How the young generations are urging companies to accelerate their CSR strategy
“We, young graduates, will not work for TotalEnergies if they keep launching giant pipelines”. Over 800 students and graduates from top tier schools – Polytechnique, HEC, AgroParisTech, CentraleSupelec… – signed a press column in Les Echos Start, on October 13th to protest against the TotalEnergies’ mega oil project in Uganda. And more generally, against the company’s action, which they claim “deliberately” refuse to follow the recommendations of the IPCC, particularly the recommendation not to create new fossil fuel infrastructures.
TotalEnergies was also the target of Polytechnique students on June 24. At their graduation ceremony, half of the students in the Paris Observatory auditorium turned their backs on the video of Patrick Pouyanné, their class sponsor but also the Group CEO.. These young people freshly graduated were denouncing his actions, who represent a “system responsible for climate change and unacceptable inequalities”.
Another graduation ceremony, another student demonstration. In May 2022, eight young graduates from the 2022 program in AgroParisTech gave a speech widely commented on, shared and viewed on YouTube (nearly one million views), in which they denounced a “school program that generally pushes to contribute to the current social and ecological disasters”. After declaring that they would refuse the “destructive jobs” to which their school predestined them, they called on their comrades to join the ecological fight in the face of climate emergency. Last week, France-Inter gave them the floor on their morning program.

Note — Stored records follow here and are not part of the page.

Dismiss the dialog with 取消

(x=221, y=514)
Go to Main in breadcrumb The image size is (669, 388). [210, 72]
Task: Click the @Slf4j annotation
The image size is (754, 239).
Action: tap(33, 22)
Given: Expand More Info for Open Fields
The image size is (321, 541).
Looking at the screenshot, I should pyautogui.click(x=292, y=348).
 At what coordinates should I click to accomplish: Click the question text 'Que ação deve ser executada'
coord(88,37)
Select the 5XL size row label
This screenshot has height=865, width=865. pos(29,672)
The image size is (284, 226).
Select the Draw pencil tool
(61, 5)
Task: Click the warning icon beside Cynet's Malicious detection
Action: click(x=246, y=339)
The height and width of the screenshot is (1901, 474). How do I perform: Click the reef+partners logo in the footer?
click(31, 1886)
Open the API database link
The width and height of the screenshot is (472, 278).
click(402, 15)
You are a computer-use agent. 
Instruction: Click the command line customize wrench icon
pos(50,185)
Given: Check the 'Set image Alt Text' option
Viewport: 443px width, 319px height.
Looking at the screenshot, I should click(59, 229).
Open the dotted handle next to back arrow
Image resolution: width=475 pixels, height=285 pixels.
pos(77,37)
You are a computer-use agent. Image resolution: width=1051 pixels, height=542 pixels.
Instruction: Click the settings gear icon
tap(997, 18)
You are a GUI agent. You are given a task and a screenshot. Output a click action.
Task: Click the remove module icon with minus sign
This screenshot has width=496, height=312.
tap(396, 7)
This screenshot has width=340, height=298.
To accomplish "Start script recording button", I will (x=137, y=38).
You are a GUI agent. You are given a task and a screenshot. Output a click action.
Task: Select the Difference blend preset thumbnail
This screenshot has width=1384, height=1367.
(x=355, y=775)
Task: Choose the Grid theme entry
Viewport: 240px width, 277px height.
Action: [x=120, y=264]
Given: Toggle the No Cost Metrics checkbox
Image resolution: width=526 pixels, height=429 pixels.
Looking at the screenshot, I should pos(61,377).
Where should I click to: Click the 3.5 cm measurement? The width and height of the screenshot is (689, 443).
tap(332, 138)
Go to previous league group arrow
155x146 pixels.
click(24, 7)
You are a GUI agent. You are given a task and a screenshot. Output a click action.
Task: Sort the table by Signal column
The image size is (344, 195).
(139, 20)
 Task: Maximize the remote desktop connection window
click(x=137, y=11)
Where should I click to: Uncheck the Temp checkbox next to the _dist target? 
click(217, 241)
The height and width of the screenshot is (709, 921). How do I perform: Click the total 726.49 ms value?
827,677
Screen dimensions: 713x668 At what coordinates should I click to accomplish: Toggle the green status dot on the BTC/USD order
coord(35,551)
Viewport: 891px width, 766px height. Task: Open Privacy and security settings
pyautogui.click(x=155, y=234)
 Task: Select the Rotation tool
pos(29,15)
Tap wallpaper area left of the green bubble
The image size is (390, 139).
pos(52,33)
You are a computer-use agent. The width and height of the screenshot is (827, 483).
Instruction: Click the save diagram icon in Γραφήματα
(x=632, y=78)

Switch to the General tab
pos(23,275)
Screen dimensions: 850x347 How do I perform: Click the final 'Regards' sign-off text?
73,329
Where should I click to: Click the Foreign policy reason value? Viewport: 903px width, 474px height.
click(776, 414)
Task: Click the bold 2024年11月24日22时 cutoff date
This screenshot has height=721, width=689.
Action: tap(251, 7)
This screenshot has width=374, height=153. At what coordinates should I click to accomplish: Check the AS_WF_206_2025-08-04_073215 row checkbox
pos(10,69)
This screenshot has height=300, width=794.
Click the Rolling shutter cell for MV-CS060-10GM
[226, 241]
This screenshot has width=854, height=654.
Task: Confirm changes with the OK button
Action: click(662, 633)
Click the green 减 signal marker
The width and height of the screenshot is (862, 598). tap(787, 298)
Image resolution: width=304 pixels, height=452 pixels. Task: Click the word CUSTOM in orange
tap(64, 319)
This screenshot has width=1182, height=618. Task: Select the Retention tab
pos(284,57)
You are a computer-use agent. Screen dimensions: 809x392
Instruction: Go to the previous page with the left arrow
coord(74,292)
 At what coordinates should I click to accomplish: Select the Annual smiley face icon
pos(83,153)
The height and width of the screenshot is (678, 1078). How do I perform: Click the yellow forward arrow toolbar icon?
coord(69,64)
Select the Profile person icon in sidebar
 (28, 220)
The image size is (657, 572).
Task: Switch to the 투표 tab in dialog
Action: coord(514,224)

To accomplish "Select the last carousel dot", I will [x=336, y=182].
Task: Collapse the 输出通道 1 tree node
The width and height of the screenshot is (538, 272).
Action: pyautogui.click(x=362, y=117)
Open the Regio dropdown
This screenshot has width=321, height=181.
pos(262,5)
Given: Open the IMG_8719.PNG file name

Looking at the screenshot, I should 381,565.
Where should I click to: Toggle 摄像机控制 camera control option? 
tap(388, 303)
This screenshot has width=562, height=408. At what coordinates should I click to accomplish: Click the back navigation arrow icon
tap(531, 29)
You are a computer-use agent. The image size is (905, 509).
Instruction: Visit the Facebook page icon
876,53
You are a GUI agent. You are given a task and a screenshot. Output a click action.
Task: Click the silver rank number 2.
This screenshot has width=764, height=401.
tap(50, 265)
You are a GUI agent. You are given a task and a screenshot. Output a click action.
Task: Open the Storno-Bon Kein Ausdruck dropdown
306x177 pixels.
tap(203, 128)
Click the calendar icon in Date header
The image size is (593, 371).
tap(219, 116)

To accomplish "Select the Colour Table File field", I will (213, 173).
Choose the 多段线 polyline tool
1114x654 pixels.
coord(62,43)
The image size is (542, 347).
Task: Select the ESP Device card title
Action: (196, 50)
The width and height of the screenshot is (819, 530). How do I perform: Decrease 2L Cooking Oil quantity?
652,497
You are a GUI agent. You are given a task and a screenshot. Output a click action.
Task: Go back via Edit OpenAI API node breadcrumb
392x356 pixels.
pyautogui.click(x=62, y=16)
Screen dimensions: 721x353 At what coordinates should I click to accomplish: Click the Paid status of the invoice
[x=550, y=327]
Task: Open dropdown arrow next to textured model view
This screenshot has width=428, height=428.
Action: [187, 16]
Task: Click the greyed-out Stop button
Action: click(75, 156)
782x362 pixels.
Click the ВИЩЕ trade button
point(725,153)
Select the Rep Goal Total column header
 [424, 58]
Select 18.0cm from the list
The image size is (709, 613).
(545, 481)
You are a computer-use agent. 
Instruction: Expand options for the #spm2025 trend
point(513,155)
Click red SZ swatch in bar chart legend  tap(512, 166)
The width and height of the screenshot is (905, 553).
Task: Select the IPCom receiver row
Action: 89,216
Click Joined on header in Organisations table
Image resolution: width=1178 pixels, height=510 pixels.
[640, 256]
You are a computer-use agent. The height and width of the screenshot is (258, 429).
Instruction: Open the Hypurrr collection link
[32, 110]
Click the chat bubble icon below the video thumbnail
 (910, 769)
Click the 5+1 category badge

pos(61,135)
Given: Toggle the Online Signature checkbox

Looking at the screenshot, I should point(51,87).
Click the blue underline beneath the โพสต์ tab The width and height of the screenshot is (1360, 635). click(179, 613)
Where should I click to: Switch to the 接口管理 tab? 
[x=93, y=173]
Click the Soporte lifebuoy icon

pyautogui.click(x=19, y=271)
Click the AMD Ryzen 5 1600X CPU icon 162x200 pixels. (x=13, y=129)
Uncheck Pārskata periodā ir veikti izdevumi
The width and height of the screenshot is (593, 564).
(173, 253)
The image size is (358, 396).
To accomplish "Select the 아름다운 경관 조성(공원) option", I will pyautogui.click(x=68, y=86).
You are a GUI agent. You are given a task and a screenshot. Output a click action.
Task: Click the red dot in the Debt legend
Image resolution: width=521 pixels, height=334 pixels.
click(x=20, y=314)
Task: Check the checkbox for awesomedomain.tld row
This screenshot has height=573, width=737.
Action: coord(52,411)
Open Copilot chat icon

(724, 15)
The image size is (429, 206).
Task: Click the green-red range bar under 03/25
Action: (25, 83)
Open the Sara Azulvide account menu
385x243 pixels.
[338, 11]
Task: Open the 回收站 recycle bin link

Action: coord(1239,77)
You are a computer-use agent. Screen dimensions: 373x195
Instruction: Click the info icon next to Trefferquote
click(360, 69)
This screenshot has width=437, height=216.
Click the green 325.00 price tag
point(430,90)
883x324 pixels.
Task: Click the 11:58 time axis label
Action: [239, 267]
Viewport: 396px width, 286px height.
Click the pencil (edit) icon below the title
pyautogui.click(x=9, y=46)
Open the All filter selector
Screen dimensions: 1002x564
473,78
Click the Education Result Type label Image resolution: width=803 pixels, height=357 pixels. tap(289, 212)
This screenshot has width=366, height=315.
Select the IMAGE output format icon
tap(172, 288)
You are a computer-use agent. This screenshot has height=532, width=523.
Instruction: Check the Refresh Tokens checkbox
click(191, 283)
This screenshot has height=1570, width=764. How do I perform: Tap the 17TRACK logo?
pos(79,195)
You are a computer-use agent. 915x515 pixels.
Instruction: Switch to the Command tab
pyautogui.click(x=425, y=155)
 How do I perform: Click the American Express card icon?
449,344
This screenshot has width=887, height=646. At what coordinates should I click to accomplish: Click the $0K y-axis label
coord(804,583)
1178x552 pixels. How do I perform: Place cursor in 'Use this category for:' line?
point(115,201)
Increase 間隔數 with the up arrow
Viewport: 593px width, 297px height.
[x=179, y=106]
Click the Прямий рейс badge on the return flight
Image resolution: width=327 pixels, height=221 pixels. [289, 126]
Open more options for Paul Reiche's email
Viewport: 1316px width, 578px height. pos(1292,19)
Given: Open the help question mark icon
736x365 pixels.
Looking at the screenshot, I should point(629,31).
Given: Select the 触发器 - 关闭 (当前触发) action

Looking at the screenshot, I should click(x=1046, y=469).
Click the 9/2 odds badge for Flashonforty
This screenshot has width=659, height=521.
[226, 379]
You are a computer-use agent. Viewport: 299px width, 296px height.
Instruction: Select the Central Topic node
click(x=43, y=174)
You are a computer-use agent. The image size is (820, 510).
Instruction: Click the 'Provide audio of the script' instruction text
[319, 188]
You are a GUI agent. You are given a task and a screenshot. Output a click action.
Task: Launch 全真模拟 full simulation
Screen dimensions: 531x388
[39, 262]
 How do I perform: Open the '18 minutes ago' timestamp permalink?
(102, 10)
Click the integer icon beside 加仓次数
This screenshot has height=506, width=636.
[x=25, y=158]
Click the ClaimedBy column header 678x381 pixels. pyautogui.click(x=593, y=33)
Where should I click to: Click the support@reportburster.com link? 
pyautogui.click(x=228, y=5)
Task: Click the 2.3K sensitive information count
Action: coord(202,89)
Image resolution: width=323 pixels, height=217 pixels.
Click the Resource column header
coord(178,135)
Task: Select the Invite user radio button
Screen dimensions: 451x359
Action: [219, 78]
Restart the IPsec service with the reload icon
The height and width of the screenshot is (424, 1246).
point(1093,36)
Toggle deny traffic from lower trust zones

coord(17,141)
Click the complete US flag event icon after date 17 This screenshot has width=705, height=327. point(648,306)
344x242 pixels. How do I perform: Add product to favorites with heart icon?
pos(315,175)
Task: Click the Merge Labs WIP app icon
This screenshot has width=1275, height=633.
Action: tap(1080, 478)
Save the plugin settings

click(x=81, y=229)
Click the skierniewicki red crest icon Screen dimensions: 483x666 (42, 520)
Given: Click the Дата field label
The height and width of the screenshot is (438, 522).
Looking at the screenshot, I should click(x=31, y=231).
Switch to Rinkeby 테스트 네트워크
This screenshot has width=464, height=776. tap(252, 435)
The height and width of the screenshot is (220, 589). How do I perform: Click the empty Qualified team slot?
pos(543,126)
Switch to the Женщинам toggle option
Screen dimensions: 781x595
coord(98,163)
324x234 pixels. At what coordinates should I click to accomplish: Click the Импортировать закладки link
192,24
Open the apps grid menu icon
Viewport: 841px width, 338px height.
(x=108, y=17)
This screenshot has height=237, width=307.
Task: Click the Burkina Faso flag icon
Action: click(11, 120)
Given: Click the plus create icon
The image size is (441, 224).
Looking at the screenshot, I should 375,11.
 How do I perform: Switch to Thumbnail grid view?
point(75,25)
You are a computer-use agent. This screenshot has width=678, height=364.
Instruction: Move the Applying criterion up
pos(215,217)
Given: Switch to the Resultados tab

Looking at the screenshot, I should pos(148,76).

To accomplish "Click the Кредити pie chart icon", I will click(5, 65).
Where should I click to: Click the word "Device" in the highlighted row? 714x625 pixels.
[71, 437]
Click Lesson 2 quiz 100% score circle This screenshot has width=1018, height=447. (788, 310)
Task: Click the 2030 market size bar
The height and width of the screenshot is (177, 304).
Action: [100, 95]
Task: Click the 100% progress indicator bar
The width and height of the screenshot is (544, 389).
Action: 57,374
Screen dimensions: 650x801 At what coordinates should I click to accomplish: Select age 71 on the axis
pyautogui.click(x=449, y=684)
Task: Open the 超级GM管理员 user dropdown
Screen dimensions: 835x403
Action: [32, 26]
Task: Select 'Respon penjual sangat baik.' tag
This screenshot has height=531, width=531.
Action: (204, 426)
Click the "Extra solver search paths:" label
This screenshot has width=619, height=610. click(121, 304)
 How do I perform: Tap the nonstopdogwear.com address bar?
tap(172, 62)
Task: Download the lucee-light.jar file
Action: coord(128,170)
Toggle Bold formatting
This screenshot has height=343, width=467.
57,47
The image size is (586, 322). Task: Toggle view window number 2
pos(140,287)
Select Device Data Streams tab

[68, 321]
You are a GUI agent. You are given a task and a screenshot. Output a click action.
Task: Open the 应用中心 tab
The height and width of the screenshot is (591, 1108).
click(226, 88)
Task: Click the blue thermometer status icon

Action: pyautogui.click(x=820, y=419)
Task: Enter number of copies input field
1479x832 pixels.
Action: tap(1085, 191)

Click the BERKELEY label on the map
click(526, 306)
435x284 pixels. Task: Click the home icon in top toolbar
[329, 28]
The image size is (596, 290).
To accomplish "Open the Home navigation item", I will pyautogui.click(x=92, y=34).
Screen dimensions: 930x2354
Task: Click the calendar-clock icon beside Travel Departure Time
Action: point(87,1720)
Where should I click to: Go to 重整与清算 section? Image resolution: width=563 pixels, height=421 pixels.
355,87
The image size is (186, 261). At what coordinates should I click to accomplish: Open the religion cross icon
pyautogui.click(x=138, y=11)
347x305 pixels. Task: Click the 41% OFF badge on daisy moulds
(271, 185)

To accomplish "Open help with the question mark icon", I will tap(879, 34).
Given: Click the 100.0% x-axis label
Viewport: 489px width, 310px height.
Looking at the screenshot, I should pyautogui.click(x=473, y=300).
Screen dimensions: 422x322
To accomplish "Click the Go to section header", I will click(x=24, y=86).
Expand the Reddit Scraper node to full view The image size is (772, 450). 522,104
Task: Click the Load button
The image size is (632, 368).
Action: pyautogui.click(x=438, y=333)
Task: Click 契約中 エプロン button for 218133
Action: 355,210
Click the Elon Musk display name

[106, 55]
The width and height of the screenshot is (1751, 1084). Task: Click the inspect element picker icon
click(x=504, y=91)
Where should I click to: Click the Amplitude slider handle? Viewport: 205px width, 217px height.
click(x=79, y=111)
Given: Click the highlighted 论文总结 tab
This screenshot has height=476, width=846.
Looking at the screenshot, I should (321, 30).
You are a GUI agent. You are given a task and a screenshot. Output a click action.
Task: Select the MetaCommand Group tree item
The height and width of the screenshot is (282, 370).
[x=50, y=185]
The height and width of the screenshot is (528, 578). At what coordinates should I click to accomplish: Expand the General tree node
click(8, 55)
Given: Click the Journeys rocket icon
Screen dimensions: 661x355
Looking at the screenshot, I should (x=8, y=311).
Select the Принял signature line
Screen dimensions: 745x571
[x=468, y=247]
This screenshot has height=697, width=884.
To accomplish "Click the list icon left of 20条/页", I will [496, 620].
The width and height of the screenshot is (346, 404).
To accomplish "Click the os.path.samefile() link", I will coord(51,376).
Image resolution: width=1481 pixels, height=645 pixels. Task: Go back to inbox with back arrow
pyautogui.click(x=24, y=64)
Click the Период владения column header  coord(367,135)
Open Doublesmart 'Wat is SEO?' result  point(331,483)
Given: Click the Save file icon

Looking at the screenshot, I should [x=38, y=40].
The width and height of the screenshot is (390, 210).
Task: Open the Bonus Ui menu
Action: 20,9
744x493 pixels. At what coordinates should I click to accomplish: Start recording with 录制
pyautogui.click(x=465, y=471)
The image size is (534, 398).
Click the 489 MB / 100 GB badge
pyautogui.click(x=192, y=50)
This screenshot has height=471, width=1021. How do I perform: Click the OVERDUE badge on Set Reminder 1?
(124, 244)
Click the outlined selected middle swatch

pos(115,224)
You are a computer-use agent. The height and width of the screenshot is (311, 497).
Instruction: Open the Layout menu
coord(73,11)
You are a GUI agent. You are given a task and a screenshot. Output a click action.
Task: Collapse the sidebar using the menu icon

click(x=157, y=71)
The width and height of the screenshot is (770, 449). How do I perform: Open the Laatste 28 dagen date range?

Of course, the number of students involved in these actions remains marginal, but the fact is that these demonstrations are multiplying and show a fundamental trend. The young generations have grown up with the issue of climate change and are fully aware of these issues. In fact, their demands on companies are becoming more and more pressing. They want concrete environmental and societal commitments from them. And they refuse to join companies whose actions are not sufficient. These demands are increasingly echoed by companies, in a context where they are finding it harder and harder to recruit and retain the managers of tomorrow.
The quest for meaning is becoming a motivation for essential choices for young people who have recently entered the workforce. In the US, nearly 48 million people left their jobs in 2021 to favor of another job that better matches their values. The “Great Resignation” after the Covid crisis has not taken on such magnitude in France yet, but the number of resignations and early terminations is growing: + 19.4% for resignations and + 25.8% for early terminations in fixed-term contracts compared to 2019, according to DARES (Direction of animation of research, studies and statistics of the Labour ministry).
In this context, companies are more concerned than ever about their image with potential candidates. The employer brand therefore can be a lever to attract new talents, but it is not sufficient. The pledge must be followed by commitments but above all by concrete and measurable actions. “We are not fooled” declared the young signatories of the Les Echos Start press column, “as long as new fossil projects are initiated by the company [TotalEnergies], we will not join them, regardless of the job offer”.
Some companies have therefore taken up the subject and shown their willingness to act. Lately, 330 big companies such as Unilever, Ikea, Danone, BNP Paribas, L’Oréal, Holcim, Roche, Tetra Pak or Tata Steel thus signed an open letter on behalf of the “Business for Nature” coalition declaring: “We need the governments around the world to transform the rules of the economic game and to demand that companies act now”. Thus, they anticipated the conclusion of the international negotiations on the protection of ecosystems which will end in December in Canada, during the Biodiversity COP15.
Only companies that implement real and concrete actions to respond to social and environmental issues will be able to stand out among young candidates. Thus, under the pressure of an increasingly committed youth, brands could finally be at the forefront of the fight against climate change and for the protection of the environment.